Thursday, December 1, 2022

One problem in this video


Otherwise it is great.

Chimp-Human DNA: Less similar than previously reported
CMI Video | 9 Nov. 2022
https://www.youtube.com/watch?v=nlNLoEGu0po


But watch this, the comments were also left on the video:

18:37 Actually, there is empirical evidence how chromosome fusion could happen.

Mice in general have 40 chromosomes. Mice on Mallorca have 22.

The obvious implication is that some chromosomes fused.

Similarily, European hares and European rabbits are two chrosome pair numbers apart. There is a North American species which has the intermediate chromosome number and can mate with both, which our hares and rabbits can't between them.

The obvious implication is that some chromosomes fused. If you believe in baraminology - which I do - you would be hard set to deny this.

The REAL problem for Evolutionists is, how could a creature acquire more chromosomes than its ancestor.

P Z Myers gave diagrams for his theory, and the post is still up, but the diagrams are replaced with symbols saying "there used to be an image here" ...

He didn't mark telomeres on the diagram. His option would have involved the split between two centremeres (doubling event previous to this) leading to "naked" arms not protected by telomeres, as far as I can see.

I was given one possible answer, but have not been able to check it. Telomeres, on this view, aren't inherited but given at the meiosis or whatever the process is called.

18:49 Chromosome fissions with bare arms lacking telomeres are definitely also a thing for cancers.

21:47 Downs Syndrome is actually not a locus mutation, not a copying mistake.

But the study of karyogrammic mutations and their consequences show that the idea of animals developing more couples of chromosomes by this way is out.

Imagine two people with Downs get together, each providing a gamete not with one but with two chromosomes 21, and an offspring has 4 such. The thing is, tetrasomy 21 is an even worse condition than just trisomy 21. Meaning, this too is also a non-path for explaining how mammals could acquire more chromosomes than the first mammal (triploidy, tetraploidy as viable variants are not a thing in mammals).
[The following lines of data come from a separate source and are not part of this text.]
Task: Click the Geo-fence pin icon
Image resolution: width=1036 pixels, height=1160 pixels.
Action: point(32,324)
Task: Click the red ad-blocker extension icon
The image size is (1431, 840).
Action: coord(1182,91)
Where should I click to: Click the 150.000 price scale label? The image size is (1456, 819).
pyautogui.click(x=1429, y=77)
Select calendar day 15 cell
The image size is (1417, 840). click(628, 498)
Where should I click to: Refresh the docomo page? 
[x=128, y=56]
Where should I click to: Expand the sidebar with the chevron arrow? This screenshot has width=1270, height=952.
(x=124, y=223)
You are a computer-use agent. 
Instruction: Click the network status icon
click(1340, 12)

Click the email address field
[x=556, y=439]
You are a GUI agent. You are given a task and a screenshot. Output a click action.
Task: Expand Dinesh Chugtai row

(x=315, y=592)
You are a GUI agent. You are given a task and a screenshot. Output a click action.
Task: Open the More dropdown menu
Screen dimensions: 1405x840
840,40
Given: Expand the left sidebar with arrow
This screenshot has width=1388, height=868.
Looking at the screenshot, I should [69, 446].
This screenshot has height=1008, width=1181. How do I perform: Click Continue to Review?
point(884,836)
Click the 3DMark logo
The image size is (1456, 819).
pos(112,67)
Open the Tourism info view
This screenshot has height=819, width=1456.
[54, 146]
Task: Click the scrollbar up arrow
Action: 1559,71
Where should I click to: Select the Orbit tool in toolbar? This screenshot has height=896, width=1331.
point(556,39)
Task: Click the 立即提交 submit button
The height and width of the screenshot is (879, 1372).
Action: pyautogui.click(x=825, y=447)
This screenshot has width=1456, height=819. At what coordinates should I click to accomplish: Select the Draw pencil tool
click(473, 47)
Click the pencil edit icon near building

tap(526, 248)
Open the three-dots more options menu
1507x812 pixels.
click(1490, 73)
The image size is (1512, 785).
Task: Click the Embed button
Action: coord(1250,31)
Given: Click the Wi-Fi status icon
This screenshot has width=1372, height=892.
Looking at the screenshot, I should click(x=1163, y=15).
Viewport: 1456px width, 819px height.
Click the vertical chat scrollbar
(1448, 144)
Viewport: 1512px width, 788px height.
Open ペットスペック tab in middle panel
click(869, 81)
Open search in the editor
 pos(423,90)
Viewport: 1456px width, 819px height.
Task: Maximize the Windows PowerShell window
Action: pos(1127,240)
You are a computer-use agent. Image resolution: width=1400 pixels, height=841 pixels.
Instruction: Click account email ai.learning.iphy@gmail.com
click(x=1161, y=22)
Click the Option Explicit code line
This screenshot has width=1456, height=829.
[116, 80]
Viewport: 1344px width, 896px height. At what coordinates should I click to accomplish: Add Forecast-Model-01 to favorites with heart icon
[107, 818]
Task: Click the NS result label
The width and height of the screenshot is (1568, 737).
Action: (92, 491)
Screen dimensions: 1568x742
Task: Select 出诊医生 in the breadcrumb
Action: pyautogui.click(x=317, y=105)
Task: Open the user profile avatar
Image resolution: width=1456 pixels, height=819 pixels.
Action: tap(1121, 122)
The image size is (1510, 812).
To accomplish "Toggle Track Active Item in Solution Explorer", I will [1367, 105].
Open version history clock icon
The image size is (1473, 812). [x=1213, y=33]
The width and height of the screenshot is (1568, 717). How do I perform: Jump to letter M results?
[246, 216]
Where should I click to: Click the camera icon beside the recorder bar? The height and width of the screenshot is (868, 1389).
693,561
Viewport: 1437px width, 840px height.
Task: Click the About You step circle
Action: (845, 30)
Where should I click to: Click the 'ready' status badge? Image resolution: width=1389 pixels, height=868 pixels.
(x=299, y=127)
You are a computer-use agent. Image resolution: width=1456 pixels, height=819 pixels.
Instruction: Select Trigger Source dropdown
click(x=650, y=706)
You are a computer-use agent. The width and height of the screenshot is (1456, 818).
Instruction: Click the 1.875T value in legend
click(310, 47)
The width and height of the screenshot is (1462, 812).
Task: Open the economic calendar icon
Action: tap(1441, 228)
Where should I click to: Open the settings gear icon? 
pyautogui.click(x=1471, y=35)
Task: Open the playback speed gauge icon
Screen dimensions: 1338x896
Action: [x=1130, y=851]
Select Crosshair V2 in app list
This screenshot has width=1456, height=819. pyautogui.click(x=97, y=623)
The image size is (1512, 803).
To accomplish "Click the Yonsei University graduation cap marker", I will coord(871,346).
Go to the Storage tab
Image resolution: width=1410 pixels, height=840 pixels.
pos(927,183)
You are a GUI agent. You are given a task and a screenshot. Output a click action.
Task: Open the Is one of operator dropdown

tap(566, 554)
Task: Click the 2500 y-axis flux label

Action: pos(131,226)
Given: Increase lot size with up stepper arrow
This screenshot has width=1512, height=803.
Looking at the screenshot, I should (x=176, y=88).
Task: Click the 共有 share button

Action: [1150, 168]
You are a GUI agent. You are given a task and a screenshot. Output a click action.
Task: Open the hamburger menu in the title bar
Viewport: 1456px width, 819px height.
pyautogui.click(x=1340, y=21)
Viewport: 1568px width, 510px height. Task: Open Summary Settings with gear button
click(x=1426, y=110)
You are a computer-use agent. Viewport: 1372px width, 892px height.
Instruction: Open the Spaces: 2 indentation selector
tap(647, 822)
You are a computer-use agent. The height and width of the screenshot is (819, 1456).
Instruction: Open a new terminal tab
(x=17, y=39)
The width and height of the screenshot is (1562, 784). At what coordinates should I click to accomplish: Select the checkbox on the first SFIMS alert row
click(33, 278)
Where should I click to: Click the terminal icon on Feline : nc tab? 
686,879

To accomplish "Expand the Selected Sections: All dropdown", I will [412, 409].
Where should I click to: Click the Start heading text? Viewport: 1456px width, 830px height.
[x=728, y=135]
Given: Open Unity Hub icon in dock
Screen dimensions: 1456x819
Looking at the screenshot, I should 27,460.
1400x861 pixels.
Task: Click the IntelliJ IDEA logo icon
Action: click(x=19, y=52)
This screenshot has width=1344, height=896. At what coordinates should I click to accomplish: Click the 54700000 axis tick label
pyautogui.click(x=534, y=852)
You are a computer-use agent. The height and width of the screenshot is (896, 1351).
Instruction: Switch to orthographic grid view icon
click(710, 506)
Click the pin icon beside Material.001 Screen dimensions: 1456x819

21:53 Actually, lactose intolerance is the normal human condition above a certain age.

Lactase persistence is the mutation.

However, while lactase persistence is beneficial, it is a loss of function, the original having two informations - 1) setting on the lactase production so the mammal can profit from lactation, 2) shutting it off after the age of lactation. The mutation has meant this second part is garbled, so the production of lactase is continued by default.